- **How to complete this task**: The answer must consist of each line below that contains the word "chevron", copied in full.

Stored items
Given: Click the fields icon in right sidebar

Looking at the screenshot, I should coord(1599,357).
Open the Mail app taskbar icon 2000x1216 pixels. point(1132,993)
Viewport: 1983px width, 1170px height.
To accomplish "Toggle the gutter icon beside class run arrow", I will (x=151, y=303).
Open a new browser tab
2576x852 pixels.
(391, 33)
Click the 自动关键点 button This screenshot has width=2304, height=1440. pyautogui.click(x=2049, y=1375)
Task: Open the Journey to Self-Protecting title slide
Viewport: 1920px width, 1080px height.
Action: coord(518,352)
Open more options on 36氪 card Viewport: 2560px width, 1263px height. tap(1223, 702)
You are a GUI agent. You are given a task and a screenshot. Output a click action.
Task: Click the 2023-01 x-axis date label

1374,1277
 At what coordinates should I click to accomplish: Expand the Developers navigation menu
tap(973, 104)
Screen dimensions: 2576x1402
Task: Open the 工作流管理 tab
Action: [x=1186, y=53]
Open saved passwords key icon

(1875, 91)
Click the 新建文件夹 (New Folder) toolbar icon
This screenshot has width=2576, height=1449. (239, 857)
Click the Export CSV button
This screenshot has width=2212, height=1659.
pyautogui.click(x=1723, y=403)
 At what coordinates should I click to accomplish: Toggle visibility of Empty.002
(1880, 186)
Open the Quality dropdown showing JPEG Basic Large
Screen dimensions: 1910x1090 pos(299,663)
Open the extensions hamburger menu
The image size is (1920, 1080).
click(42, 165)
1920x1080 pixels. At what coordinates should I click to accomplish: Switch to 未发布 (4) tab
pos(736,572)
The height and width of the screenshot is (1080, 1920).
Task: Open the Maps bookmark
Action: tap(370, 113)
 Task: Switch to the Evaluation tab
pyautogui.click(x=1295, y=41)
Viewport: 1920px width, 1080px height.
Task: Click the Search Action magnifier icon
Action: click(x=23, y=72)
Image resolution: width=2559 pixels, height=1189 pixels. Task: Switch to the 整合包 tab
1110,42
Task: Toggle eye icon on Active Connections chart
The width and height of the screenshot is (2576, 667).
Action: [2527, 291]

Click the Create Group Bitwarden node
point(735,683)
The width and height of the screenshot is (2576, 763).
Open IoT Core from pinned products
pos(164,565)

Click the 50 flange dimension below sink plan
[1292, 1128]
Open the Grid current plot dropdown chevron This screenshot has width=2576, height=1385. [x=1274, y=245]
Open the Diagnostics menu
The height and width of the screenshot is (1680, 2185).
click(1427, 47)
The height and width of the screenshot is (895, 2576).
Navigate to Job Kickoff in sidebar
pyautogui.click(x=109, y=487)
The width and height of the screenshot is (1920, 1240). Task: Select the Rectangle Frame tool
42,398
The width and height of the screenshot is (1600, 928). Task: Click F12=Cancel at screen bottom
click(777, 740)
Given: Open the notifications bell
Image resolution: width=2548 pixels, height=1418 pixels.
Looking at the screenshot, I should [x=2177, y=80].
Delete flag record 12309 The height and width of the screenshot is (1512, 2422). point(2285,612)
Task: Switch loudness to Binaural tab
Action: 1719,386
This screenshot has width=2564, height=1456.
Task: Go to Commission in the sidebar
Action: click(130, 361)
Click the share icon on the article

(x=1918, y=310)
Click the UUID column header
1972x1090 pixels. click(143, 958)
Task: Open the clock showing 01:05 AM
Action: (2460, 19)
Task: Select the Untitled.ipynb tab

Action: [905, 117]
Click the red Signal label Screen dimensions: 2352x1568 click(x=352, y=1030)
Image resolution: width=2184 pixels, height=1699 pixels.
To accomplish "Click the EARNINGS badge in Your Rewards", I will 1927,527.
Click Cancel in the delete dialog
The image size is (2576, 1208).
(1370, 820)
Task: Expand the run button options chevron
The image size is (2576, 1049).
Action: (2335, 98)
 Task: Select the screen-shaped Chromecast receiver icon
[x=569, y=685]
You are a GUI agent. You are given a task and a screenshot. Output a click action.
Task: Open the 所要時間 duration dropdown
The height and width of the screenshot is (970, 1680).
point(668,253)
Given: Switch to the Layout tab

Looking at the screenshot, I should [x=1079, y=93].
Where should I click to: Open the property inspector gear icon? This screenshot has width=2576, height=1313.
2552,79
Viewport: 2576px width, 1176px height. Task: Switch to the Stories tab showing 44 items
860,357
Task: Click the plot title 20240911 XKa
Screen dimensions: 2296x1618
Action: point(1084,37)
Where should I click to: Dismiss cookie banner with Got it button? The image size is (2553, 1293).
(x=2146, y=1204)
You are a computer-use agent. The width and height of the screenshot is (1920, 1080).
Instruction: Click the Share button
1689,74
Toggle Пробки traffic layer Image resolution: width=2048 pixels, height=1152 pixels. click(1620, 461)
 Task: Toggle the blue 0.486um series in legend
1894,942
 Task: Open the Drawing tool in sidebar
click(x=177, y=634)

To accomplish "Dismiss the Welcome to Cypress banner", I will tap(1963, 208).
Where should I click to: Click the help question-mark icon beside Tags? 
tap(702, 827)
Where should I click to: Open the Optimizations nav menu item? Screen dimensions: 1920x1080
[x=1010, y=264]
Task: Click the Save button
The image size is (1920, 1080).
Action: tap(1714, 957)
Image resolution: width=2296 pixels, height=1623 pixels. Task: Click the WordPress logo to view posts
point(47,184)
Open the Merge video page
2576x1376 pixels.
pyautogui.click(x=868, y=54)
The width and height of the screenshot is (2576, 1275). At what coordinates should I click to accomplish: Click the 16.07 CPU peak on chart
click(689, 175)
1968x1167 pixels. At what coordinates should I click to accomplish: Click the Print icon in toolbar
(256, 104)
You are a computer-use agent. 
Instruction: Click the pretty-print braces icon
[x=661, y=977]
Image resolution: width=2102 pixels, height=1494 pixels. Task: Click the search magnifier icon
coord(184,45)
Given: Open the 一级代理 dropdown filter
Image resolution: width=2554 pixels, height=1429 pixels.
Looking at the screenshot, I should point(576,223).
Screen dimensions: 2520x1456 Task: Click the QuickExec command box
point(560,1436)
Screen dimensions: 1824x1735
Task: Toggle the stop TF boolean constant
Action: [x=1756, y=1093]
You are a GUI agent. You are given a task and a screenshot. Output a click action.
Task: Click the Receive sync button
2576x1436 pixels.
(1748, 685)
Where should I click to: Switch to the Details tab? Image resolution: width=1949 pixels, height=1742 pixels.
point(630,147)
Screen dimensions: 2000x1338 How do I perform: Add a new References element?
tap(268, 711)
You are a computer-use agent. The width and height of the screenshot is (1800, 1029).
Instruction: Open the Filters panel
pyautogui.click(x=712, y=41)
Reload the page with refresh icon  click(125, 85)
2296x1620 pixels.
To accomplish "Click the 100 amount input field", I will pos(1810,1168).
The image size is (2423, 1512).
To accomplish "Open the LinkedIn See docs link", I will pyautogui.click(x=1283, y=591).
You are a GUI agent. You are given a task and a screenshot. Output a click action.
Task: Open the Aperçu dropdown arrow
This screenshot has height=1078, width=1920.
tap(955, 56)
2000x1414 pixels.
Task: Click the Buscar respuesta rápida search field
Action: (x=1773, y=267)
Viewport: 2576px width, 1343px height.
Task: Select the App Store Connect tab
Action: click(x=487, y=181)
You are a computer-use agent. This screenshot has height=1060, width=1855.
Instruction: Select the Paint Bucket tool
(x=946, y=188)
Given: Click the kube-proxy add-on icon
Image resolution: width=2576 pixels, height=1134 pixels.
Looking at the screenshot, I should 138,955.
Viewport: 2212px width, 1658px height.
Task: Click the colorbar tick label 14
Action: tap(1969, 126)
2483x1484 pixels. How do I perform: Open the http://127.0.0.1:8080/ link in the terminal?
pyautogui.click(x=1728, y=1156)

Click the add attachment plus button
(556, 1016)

- **Response area**:
Open the Grid current plot dropdown chevron This screenshot has width=2576, height=1385. [x=1274, y=245]
Task: Expand the run button options chevron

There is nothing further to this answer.